> **Exercise**:
Output nothing but the lines from the first line of the entries to the line with "The height and width of the screenshot is (1424, 684).", inclusive, exactly as they read.

(Stored data entries)
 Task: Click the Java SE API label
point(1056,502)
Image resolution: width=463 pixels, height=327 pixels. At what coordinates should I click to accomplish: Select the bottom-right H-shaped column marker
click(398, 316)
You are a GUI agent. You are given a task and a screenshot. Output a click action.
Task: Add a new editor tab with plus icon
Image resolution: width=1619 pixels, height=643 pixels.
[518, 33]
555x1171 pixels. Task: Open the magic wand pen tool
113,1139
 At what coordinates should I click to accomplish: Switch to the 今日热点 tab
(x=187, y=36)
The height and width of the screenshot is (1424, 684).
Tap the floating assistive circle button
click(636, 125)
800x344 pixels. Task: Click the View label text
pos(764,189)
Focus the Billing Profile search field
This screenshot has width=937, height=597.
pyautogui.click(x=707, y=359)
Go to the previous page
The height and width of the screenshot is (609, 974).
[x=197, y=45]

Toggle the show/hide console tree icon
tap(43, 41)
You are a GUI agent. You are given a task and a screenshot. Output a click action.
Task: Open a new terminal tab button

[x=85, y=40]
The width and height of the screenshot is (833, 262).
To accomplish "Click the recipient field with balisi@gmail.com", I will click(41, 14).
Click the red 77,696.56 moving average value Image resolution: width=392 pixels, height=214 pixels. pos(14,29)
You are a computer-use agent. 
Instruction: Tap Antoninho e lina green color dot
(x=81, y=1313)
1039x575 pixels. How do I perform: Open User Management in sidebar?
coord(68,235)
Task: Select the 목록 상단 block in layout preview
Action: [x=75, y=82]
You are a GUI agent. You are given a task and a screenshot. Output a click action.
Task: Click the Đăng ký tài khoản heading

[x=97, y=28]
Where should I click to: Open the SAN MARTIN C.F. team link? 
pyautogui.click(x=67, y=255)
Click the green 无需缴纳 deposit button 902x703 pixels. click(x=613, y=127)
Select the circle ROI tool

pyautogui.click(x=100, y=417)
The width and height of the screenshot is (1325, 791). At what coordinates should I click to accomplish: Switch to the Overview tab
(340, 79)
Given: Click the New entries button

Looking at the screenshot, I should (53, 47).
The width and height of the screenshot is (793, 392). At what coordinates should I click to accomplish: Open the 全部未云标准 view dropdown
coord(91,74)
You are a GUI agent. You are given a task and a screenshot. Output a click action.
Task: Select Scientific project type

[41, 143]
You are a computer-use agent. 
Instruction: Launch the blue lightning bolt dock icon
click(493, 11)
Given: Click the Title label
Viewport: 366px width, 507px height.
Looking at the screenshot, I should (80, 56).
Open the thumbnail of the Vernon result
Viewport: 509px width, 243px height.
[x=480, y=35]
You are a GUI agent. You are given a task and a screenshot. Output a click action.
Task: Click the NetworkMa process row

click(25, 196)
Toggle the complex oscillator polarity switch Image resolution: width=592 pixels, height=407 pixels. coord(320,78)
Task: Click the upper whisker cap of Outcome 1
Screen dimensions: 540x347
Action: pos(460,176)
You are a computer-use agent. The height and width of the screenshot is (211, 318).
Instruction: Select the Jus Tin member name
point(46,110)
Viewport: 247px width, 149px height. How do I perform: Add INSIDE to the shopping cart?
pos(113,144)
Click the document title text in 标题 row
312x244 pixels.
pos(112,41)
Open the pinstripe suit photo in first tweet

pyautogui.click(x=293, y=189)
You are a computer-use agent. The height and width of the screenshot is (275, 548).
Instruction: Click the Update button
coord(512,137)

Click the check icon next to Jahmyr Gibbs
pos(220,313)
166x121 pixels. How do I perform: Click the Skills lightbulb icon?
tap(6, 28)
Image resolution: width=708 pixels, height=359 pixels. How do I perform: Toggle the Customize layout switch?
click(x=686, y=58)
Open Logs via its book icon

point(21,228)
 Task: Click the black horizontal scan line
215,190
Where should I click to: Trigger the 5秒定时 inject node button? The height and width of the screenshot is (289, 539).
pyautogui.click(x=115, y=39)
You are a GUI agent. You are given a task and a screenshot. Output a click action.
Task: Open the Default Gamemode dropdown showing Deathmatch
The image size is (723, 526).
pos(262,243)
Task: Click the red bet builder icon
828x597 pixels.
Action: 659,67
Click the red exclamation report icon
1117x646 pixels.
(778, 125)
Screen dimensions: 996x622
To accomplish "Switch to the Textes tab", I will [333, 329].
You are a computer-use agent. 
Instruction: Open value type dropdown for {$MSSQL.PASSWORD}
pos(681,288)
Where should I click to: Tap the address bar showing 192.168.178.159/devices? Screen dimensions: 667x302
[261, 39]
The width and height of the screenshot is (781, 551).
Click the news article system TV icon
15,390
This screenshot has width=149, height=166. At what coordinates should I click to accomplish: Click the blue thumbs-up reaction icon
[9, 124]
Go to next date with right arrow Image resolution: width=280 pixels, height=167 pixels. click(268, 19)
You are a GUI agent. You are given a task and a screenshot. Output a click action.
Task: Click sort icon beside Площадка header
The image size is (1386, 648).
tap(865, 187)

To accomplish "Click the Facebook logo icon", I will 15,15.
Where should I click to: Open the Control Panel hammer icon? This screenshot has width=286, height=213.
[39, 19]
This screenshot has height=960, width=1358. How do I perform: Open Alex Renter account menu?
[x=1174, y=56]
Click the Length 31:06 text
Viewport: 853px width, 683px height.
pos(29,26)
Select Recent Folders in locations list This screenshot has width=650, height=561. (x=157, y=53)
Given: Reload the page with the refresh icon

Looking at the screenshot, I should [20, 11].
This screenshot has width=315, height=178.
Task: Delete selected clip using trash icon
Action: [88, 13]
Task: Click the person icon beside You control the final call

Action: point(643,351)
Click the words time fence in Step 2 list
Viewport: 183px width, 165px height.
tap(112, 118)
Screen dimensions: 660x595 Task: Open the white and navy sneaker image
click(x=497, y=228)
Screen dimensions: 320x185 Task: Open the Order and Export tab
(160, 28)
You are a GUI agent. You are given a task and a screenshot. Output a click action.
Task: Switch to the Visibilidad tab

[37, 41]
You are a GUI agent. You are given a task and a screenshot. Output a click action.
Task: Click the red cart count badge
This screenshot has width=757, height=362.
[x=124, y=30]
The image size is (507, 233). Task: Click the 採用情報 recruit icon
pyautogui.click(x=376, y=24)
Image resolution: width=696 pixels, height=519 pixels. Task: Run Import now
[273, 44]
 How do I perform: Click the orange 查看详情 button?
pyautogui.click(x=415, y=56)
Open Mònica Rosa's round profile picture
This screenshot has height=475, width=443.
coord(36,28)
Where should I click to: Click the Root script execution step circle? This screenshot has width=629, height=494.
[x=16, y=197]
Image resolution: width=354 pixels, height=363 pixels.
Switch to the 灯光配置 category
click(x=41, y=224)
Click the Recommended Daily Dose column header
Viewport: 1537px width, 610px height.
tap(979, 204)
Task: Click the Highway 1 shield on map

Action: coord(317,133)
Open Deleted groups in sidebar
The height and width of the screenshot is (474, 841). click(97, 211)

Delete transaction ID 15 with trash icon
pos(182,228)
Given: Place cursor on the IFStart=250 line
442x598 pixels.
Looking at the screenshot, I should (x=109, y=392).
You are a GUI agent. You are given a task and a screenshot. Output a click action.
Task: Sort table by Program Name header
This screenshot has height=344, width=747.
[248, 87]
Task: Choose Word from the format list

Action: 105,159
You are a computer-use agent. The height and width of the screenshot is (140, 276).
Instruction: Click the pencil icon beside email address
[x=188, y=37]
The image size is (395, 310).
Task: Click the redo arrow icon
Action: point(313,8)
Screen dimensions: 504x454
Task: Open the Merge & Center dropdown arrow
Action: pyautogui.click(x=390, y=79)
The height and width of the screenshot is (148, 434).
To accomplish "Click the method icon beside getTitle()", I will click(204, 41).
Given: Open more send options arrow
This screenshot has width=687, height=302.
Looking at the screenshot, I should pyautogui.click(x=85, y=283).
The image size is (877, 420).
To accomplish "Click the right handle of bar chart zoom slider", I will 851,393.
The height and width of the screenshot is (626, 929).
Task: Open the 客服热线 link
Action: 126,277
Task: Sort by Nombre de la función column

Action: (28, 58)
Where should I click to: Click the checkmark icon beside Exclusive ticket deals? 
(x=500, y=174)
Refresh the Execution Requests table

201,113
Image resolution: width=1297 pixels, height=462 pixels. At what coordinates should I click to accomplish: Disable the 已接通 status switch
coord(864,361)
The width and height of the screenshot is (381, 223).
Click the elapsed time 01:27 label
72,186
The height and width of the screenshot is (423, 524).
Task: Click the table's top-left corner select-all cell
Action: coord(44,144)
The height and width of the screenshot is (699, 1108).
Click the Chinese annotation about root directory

> **Task response**:
 Task: Click the Java SE API label
point(1056,502)
Image resolution: width=463 pixels, height=327 pixels. At what coordinates should I click to accomplish: Select the bottom-right H-shaped column marker
click(398, 316)
You are a GUI agent. You are given a task and a screenshot. Output a click action.
Task: Add a new editor tab with plus icon
Image resolution: width=1619 pixels, height=643 pixels.
[518, 33]
555x1171 pixels. Task: Open the magic wand pen tool
113,1139
 At what coordinates should I click to accomplish: Switch to the 今日热点 tab
(x=187, y=36)
The height and width of the screenshot is (1424, 684).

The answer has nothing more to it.